Qin Yongmin, a rights activist in Hubei province, says he and other leaders of the fledgling Democratic Party are aware of the dangers involved in trying to register the group.

While Beijing may be trying to change its image by officially tolerating the new party, it may have a more sinister motive in requesting detailed membership and leadership lists. China's ubiquitous secret police "may want the information to orchestrate a wide-ranging crackdown on the party," says Mr. Qin.

While Beijing's leaders have for decades feared that legal limits on their power could weaken their rule, Qin says respect for human rights could actually bolster the party's legitimacy. "By exposing problems in society, we actually want to help safeguard stability," he adds.

Xie Wanjun, a former student leader of the peaceful uprising that shook China in 1989, agrees. "Nine years ago, we used street protests and hunger strikes to press our demands for democracy, but now we are more mature," says Mr. Xie.

"Now we have abandoned confrontational tactics, and want to coordinate with the Communist Party to help resolve the social conflicts being created by unemployed state workers and civil servants, along with others who are being hurt by economic reforms," he adds.

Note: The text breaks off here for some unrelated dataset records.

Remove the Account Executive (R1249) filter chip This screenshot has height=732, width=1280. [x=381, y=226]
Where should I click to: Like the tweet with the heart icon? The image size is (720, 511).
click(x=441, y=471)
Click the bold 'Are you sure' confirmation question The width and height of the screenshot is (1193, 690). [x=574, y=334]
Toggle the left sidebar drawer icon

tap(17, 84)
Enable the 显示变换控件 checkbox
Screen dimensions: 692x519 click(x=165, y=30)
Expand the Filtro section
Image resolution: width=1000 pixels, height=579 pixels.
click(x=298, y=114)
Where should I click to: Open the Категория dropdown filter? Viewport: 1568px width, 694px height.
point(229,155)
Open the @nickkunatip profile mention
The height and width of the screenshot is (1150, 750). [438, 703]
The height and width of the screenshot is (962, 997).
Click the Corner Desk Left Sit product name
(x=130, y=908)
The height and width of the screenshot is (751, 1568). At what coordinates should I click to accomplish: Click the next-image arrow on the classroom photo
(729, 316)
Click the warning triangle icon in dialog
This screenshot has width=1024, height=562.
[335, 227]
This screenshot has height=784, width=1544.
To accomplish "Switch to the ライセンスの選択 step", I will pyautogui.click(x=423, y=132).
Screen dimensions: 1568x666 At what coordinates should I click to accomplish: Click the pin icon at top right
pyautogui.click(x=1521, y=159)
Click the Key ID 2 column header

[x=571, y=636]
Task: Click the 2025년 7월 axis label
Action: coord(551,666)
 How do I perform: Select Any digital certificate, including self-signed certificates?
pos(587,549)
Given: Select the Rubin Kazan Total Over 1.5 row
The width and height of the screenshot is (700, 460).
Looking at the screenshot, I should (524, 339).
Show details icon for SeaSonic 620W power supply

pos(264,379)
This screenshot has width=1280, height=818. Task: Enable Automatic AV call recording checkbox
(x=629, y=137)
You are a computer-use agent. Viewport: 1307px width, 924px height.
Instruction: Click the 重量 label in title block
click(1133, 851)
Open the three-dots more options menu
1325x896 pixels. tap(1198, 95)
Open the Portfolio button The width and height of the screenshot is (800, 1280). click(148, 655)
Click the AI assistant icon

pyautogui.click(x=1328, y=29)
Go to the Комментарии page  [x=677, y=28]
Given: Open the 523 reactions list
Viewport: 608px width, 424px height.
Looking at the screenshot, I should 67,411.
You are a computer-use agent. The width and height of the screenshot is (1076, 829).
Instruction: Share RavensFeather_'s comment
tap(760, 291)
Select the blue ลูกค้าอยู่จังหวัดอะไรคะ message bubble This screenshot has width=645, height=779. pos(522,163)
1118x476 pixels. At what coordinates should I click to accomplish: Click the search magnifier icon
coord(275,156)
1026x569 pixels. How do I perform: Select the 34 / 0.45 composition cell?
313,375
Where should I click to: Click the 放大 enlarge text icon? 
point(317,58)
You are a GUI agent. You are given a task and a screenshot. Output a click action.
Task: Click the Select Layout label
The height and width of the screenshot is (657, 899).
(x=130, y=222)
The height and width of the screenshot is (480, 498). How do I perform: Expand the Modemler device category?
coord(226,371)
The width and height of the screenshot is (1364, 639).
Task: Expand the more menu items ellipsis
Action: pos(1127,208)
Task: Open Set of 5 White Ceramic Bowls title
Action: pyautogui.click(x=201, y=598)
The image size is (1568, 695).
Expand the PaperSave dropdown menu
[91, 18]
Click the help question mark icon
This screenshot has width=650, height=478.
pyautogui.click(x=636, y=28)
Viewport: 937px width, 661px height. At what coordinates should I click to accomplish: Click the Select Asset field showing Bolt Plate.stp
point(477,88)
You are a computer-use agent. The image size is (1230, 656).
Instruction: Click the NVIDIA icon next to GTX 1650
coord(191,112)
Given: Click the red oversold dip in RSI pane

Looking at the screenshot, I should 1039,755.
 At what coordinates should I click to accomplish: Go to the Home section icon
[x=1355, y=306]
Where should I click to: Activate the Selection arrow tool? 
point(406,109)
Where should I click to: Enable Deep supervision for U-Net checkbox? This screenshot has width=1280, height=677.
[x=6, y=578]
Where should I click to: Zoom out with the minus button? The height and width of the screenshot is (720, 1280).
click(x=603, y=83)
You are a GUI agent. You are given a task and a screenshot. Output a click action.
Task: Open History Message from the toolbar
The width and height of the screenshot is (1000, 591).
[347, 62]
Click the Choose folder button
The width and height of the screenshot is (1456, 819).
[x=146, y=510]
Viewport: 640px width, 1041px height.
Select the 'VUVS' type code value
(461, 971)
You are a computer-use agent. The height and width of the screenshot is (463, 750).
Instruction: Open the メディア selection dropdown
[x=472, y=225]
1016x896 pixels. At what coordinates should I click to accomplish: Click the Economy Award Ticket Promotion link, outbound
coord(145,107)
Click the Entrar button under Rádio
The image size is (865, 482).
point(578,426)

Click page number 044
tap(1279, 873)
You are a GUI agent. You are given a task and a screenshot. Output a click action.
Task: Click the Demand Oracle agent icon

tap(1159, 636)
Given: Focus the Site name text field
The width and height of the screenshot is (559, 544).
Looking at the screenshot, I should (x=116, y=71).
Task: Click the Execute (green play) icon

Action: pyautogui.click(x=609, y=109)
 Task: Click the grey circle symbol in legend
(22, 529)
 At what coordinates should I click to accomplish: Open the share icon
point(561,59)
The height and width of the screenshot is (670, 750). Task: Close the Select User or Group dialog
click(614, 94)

Xie says that the Democratic Party recognizes the leading role the Communist Party will play in China for the foreseeable future.

Leng Wanbao, who recently applied to register the Jilin provincial chapter of the Democratic Party after eight years' imprisonment for his political activism, says he is optimistic as more global-minded leaders replace the country's revolutionary founders.

The battlefield victors of the communist revolution long relied on the maxim that "Political power grows out of the barrel of a gun" to rule China. Yet their successors, Mr. Leng says, "seem to care more about China's international image, and are more open to learning to rule within the limits of a system of law."

"China is going to sign the International Covenant on Civil and Political Rights next month, and that document guarantees the right to set up opposition and rights groups," Leng says. "After Beijing signs the treaty, I don't see how it can legally ban our party."